→ **Material for this exercise**:
+++

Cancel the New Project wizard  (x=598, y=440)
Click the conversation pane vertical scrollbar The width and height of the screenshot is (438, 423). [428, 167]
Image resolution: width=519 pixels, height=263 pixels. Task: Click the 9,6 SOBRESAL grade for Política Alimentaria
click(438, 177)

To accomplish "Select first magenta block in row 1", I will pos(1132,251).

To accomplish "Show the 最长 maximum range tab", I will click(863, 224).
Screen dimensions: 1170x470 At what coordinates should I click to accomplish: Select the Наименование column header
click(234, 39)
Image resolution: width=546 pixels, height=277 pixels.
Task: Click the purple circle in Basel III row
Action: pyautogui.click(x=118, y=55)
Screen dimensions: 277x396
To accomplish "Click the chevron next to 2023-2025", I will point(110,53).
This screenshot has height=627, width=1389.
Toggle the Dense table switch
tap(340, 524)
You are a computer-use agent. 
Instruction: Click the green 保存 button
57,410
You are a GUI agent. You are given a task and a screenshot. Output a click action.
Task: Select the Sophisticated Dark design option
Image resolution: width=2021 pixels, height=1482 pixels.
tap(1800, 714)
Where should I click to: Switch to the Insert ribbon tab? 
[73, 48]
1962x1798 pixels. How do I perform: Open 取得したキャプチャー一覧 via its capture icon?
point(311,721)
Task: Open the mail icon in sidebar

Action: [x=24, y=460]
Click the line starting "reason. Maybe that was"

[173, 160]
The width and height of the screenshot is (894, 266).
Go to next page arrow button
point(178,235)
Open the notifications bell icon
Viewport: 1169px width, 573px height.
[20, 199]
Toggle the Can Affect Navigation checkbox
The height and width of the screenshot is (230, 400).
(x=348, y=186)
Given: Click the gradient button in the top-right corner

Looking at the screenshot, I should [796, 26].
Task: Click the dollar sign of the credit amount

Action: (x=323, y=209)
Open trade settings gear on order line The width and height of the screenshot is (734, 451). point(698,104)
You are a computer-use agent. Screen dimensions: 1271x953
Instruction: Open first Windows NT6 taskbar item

+++

→ **Exercise instructions**: Rewrite the stretch from the line containing "The width and height of the screenshot is (894, 266)." through the line containing "Looking at the", putting "tick box" in place of "checkbox" and leaving everything else as it is.

→ **Exercise output**:
The width and height of the screenshot is (894, 266).
Go to next page arrow button
point(178,235)
Open the notifications bell icon
Viewport: 1169px width, 573px height.
[20, 199]
Toggle the Can Affect Navigation tick box
The height and width of the screenshot is (230, 400).
(x=348, y=186)
Given: Click the gradient button in the top-right corner

Looking at the screenshot, I should [796, 26].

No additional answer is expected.